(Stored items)
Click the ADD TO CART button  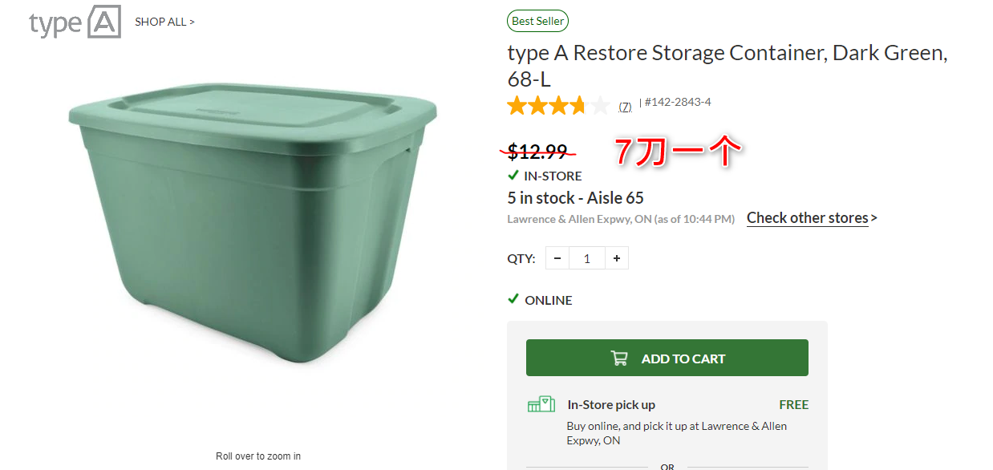tap(667, 358)
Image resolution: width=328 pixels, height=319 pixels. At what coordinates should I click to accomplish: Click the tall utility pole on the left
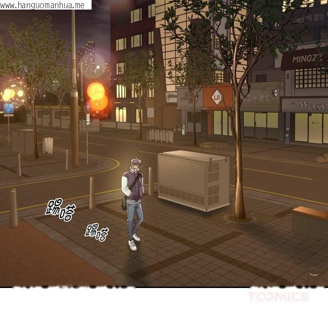pyautogui.click(x=74, y=91)
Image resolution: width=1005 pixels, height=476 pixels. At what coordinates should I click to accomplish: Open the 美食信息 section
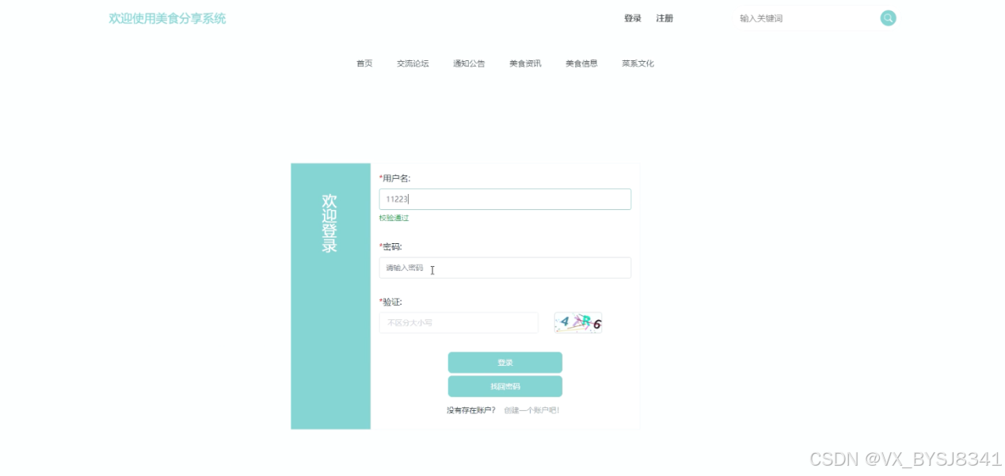(581, 63)
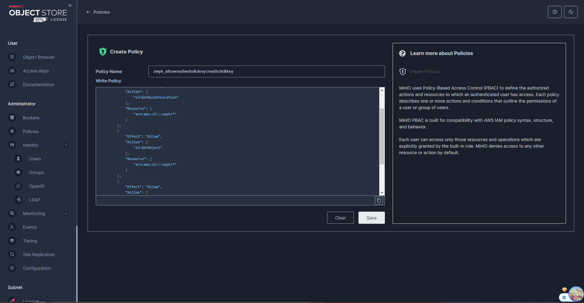Screen dimensions: 584x303
Task: Toggle dark mode with the moon icon
Action: [571, 12]
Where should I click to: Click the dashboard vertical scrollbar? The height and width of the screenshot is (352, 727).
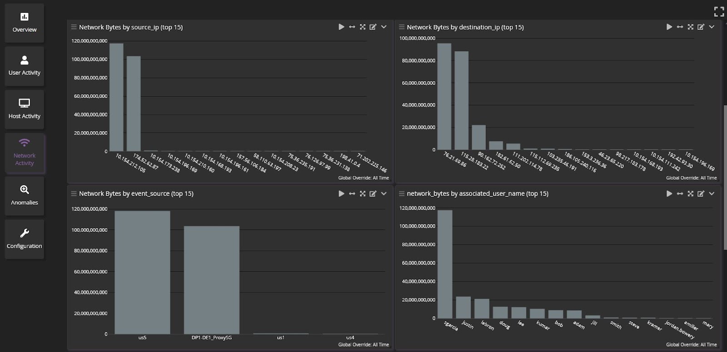coord(725,177)
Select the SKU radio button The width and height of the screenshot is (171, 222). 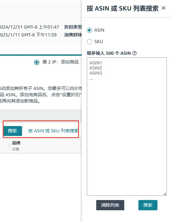(89, 42)
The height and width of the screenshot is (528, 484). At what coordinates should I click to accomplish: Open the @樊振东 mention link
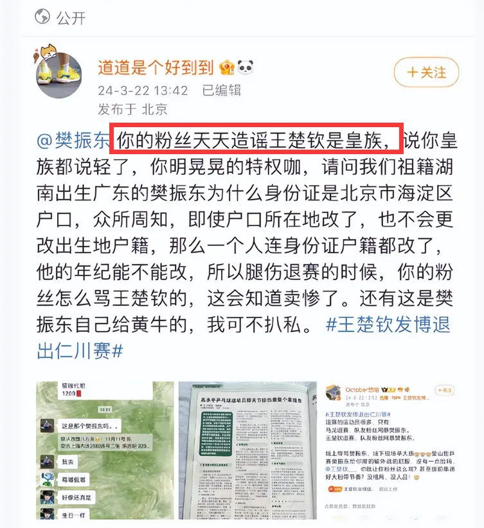[73, 140]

> _Your assignment_:
Quote, without alteration, the lines running from the line containing "The height and width of the screenshot is (528, 484)." to the last line of the entries, and include no pictures.

> _Task response_:
The height and width of the screenshot is (528, 484). At what coordinates should I click to accomplish: Open the @樊振东 mention link
[73, 140]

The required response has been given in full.